The use of sail in the Micmac canoes cannot be traced prior to the
arrival of the white men. The use probably resulted from the influence
of Europeans, but it is possible that the prehistoric Indians may
have set up a leafy bush in the bow of their canoes to act as a sail
with favorable winds. The old Nova Scotia __EXPRESSION__ "carrying too
much bush," meaning over-canvassing a boat, is thought by some to
have originated from an Indian practice observed there by the first
settlers. In early colonial times, the Micmac used a simple square
sail in their canoes and this, by the last decade of the 19th century,
was replaced by a spritsail probably inspired by the dory-sail of the
fishermen. The Indian rig was unusual in several respects.
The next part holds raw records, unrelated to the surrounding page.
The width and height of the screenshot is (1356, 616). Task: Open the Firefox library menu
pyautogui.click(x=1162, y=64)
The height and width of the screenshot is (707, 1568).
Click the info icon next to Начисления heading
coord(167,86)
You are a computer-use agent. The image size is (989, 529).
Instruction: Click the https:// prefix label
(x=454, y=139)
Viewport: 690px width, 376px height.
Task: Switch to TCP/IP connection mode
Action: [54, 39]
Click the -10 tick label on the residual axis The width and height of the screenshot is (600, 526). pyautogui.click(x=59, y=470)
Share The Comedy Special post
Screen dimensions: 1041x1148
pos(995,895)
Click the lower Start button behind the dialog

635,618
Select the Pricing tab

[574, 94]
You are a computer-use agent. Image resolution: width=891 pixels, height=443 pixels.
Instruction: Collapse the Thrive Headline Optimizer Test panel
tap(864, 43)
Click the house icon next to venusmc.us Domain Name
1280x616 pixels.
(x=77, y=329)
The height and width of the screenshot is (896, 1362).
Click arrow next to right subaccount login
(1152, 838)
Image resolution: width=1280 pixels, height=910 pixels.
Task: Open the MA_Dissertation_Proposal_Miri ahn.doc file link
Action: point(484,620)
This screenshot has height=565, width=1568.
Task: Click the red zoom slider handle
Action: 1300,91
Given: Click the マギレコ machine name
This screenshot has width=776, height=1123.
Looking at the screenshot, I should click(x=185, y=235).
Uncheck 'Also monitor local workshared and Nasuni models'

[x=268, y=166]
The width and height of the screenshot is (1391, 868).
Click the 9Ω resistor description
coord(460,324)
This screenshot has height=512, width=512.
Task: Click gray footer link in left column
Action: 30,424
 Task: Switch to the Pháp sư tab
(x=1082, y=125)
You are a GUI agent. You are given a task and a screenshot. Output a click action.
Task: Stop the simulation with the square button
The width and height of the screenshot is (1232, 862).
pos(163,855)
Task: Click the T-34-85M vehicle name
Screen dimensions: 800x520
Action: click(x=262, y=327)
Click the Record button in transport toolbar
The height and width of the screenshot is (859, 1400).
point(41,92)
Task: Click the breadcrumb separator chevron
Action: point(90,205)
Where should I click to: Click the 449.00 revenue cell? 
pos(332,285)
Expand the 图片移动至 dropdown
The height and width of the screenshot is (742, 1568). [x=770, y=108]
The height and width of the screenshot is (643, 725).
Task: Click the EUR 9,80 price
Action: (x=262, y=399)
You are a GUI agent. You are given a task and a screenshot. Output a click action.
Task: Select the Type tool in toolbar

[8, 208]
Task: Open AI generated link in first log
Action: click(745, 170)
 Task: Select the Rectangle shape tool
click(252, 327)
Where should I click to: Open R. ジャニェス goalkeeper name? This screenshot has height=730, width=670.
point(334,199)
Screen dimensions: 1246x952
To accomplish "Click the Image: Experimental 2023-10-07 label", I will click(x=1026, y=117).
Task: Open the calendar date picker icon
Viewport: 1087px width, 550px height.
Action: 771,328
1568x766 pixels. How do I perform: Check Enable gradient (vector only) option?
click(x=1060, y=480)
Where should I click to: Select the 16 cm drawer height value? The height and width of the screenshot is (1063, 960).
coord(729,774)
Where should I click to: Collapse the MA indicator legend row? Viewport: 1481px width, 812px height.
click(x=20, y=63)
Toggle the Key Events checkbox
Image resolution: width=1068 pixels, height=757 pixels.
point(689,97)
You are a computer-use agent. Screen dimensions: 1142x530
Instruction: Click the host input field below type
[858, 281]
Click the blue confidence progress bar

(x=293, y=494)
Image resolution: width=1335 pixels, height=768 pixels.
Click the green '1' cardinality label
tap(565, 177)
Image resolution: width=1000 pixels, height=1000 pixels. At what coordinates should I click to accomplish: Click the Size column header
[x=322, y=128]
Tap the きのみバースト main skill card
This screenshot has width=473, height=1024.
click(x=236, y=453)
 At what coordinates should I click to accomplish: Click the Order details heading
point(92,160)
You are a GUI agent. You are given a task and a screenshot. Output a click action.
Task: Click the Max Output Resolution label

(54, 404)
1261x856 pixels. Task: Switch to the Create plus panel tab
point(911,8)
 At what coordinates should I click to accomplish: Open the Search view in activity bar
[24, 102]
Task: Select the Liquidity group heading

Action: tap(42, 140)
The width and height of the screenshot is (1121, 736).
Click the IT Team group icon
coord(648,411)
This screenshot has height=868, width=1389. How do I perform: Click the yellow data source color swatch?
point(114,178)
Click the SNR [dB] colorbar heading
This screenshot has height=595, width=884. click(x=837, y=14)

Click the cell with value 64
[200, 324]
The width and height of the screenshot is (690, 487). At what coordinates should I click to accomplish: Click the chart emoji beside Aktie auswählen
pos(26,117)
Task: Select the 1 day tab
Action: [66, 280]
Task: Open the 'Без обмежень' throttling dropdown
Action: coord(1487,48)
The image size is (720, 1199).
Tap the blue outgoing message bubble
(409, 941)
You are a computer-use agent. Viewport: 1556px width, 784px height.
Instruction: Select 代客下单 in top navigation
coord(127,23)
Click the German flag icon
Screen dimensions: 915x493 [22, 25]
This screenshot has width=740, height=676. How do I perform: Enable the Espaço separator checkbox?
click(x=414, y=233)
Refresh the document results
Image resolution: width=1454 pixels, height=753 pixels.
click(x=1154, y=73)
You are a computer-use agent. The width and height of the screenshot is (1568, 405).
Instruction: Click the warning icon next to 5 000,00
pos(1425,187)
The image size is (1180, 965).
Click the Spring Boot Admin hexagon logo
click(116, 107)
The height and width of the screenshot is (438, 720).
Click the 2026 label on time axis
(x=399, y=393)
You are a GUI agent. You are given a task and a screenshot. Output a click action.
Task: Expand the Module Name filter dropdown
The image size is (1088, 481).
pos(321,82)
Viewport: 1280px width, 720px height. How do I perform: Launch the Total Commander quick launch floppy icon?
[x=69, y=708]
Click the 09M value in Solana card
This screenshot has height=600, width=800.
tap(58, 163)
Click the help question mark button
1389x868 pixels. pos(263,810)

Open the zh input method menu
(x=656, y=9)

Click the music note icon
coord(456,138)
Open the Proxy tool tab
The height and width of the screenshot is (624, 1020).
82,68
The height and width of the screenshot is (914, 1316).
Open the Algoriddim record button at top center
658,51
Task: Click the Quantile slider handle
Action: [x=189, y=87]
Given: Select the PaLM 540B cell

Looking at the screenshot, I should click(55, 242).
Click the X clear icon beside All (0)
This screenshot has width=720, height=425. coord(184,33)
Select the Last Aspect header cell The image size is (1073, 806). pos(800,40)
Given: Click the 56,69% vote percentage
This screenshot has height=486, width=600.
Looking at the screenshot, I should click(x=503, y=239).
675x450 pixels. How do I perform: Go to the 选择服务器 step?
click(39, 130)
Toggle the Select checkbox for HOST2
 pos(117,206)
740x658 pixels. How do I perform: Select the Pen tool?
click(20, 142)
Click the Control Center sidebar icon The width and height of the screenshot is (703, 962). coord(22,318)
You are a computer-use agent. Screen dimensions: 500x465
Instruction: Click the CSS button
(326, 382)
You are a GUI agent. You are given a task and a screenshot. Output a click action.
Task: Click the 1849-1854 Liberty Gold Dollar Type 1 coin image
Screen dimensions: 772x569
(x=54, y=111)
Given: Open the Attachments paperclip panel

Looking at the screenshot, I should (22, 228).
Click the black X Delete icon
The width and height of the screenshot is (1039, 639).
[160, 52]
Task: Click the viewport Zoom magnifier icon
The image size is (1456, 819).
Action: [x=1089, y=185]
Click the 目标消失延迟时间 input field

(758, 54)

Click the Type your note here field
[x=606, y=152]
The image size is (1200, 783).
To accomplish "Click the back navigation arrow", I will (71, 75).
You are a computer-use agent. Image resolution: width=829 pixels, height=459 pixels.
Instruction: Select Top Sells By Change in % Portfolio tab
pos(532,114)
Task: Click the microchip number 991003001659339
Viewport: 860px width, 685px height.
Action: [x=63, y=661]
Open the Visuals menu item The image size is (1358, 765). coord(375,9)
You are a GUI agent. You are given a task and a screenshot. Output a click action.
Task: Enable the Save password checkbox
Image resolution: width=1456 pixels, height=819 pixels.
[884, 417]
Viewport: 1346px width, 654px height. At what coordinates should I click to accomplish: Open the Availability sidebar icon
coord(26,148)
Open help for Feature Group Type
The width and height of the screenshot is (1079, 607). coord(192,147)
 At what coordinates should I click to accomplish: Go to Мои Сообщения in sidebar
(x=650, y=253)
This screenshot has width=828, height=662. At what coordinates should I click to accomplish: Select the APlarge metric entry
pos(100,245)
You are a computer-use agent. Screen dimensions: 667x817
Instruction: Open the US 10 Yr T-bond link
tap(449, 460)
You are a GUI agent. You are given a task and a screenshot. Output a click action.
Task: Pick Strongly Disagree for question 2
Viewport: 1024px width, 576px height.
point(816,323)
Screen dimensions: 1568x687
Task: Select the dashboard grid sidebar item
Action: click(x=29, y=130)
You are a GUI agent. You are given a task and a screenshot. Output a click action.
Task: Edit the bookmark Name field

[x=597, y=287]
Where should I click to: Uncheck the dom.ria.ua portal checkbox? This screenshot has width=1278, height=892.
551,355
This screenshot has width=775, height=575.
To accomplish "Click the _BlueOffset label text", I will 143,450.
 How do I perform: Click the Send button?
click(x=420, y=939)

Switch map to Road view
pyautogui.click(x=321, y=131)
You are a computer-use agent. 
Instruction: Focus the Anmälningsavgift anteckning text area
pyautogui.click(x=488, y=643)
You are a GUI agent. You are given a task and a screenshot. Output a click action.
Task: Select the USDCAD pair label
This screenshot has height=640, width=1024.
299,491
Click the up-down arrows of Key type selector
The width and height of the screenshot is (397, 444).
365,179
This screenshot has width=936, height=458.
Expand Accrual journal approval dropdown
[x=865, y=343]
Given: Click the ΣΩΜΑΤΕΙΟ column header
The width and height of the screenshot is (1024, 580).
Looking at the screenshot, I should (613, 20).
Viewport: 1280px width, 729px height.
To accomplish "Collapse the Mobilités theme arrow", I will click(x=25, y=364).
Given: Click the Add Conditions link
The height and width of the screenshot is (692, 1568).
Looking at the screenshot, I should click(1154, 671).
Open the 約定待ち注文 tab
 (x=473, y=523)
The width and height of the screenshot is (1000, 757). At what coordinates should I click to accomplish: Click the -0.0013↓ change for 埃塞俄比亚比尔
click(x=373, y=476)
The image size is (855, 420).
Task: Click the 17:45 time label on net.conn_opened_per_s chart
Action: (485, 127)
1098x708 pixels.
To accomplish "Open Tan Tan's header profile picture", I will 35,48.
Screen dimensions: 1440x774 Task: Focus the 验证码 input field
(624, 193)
The sheet,
for example, was double-ended; one end was made fast to the clew of the
sail and the other to the head of the sprit, so that it served also
as a vang. The bight was secured within reach of the steersman by a
half hitch to a crossbar fixed well aft across the gunwales. The sail,
nearly rectangular and with little or no peak, was laced to the mast,
and the sprit was supported by a "snotter" lanyard tied low on the
mast. A sprit boom was also carried by some canoes; this was secured to
the clew of the sail and to the mast, a snotter lanyard being used at
the latter position.
 
[Illustration: Figure 57
 
MICMAC ROUGH-WATER CANOE, BAY CHALEUR. (_Photo H. V. Henderson, West
Bathurst, N.B._)]
 
[Illustration: Figure 58
 
MICMAC ROUGH-WATER SAILING CANOE, BAY CHALEUR. (_Canadian Geological
Survey photo._)]
 
The mast was secured by a thwart pegged, or nailed, across the gunwale
caps. Sometimes, the thwart was also notched over the caps, so that
the side-thrust caused by the leverage of the mast would not shear the
fastenings. The crossbar for the sheet was sometimes similarly fastened
and fitted, with its ends projecting outboard of the gunwales. The heel
of the mast was sometimes stepped into a block, which was usually about
5 inches square and 1½ inches thick, nailed or pegged to the center
bottom board, or sometimes it was merely stepped into a hole in the
center bottom board. The bottom boards, usually three in number were
of wide, thin stock and were clamped in place over the ribs by three or
four false frames driven under the thwarts, just as were the canoe ribs
under the gunwales.
 
[Illustration: Figure 59
 
DETAILS OF MICMAC CANOES, INCLUDING MAST AND SAIL.]
 
The canoes could not sail close-hauled, as a rule, though some Indians
learned to use a leeboard in the form of a short plank hung vertically
over the lee side and secured by a lanyard to a thwart, the board
being shifted in tacking. An alternate was to have a passenger hold a
paddle vertically on the lee side. There seems to have been no fixed
proportions to the area of sail used; the actual areas appear to have
been somewhere between 50 and 100 square feet, depending upon the size
of the canoe. Joseph Dadaham, a Micmac, stated in 1925 that he used "24
yards" in the sail of a "rough-water canoe" 20 feet long and about 44
inches beam, while one 18 feet long and about 36 inches extreme beam
carried "16 to 18 yards"; it is obvious that the "yards" are of narrow
sail cloth and not square yards of finished sail. In the last days of
sailing bark canoes, mast hoops and a halyard block were fitted so that
the sail could be lowered instead of having to be furled around the
mast (to accomplish this the "crew" had to stand). Dadaham also stated
that for his sheet belay he used a jamb-hitch which could be released
quickly when the canoe was found to be overpowered by the wind. It
appears that during the last era of these bark canoes the rig had been improved to fit it for open-water sailing.